#### [PROMPT]
Arrange the entries from the line containing "Task: Open the" through the line containing "Action: (x=311, y=910)" as a Markdown table with the columns Row and Line, one numbered row per line, skipping blank lines. Omit the pictures from the table.

#### [SOURCE DATA]
*****
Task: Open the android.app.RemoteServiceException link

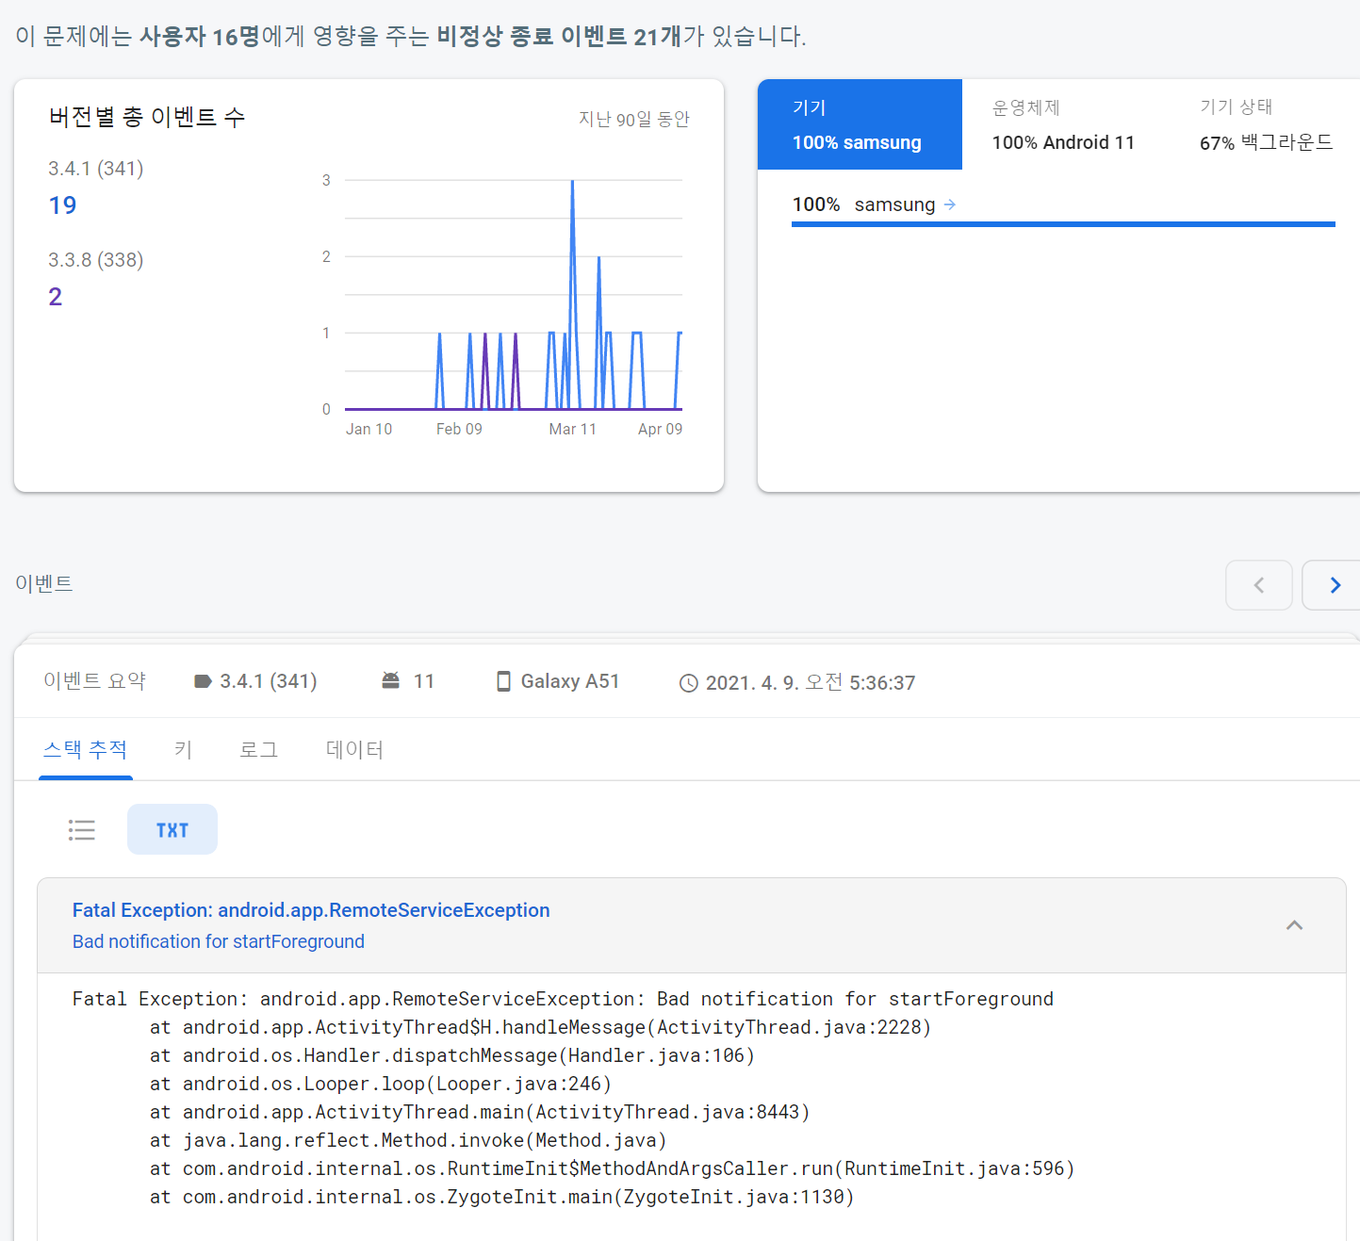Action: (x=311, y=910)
*****
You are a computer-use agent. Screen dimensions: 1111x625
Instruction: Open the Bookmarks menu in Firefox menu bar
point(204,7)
*****
#### [TASK SOLUTION]
| Row | Line |
|---|---|
| 1 | Task: Open the android.app.RemoteServiceException link |
| 2 | Action: (x=311, y=910) |